Stored data
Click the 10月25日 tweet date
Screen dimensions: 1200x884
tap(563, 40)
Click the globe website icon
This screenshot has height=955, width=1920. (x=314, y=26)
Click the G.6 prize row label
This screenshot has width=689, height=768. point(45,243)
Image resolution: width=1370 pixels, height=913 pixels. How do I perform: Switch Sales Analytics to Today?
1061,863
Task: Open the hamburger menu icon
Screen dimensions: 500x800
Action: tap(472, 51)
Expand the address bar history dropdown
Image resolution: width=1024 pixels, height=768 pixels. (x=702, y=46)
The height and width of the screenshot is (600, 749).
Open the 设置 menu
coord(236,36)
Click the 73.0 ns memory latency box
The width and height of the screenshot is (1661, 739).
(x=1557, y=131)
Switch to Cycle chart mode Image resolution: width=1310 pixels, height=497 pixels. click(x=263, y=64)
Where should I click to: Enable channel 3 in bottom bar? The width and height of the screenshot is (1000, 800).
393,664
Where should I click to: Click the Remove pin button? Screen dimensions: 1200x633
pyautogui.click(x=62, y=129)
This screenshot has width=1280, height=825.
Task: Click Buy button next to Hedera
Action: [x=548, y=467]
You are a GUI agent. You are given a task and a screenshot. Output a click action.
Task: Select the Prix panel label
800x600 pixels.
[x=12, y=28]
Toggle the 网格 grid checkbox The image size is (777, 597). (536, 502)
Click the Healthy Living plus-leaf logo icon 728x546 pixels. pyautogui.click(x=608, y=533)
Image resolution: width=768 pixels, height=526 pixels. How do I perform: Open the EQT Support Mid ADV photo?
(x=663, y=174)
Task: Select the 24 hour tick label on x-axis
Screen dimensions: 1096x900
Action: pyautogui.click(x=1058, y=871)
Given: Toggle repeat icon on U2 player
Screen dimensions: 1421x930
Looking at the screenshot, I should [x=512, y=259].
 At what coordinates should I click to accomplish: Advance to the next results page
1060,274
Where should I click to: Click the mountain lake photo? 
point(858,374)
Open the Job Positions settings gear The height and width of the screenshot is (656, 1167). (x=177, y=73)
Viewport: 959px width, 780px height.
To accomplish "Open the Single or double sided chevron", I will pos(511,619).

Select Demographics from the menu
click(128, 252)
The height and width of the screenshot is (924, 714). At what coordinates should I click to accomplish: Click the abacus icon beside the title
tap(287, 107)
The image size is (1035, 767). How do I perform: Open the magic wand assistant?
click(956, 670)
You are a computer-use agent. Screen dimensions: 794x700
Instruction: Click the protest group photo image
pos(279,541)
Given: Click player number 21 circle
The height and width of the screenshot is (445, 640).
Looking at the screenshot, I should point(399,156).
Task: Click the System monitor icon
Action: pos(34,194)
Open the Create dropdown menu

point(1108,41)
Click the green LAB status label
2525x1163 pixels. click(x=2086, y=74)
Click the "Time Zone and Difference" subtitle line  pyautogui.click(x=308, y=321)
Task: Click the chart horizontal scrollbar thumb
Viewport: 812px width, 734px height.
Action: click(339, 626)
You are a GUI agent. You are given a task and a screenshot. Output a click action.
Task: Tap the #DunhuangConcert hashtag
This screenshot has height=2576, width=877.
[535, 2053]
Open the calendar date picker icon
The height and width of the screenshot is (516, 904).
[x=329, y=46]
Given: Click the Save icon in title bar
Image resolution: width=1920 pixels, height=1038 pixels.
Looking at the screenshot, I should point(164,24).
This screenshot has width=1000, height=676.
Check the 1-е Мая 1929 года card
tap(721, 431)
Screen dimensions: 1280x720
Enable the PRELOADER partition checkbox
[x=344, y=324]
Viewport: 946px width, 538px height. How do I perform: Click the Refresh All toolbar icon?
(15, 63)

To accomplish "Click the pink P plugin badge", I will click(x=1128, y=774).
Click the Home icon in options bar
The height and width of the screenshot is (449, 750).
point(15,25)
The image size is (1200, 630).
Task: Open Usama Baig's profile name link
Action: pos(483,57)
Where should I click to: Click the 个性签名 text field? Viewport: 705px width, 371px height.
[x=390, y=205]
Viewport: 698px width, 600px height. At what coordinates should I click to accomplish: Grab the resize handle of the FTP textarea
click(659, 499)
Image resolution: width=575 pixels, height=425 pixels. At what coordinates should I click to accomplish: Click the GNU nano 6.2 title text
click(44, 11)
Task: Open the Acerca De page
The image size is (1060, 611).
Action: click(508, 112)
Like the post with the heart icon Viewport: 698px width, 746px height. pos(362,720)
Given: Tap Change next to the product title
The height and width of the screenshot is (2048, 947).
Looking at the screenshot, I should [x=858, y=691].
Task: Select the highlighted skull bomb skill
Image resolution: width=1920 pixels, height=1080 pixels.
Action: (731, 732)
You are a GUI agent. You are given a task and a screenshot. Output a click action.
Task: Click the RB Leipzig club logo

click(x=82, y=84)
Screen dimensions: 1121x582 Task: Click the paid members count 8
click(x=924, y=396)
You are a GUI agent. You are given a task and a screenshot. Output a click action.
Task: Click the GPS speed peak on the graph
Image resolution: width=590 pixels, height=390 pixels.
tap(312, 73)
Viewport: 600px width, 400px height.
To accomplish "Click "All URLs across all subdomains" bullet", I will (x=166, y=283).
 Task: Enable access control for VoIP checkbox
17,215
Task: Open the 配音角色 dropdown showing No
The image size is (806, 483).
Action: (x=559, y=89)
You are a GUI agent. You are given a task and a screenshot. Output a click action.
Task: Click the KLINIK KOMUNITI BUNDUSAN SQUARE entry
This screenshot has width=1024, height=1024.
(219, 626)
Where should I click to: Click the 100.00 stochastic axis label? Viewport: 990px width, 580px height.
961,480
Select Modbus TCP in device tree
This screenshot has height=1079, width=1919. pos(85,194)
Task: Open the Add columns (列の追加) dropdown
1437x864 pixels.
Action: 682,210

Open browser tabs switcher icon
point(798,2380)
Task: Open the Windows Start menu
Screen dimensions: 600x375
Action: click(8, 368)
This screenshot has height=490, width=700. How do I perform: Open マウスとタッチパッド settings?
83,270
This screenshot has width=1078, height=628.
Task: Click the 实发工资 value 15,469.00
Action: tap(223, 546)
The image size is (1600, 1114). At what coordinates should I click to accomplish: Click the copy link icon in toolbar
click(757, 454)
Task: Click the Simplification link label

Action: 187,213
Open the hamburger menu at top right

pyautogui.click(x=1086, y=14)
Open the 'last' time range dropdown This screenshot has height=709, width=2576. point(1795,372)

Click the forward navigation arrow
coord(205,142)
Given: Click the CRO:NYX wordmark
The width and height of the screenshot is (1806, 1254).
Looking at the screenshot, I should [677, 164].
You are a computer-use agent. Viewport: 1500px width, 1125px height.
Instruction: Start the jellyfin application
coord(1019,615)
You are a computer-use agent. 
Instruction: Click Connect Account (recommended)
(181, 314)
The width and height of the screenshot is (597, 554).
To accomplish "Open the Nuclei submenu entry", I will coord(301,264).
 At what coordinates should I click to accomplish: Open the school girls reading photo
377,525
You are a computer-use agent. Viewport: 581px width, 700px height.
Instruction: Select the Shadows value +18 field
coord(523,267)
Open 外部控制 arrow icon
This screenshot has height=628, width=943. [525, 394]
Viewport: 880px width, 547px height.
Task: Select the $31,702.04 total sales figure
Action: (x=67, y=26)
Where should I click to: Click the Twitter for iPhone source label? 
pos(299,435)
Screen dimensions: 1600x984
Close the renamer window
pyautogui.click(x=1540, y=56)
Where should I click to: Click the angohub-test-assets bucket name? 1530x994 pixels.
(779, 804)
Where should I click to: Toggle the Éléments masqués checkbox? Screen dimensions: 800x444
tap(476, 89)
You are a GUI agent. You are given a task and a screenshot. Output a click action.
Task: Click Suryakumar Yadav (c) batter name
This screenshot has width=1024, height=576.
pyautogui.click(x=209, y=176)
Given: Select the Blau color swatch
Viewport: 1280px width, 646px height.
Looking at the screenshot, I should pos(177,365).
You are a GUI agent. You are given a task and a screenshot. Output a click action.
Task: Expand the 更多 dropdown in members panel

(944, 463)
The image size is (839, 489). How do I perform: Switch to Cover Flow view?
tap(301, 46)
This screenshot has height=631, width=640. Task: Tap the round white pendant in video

Work to be completed =
Check every line of the records, and copy the ones that hold the word "player".

Written response =
Given: Toggle repeat icon on U2 player
Given: Click player number 21 circle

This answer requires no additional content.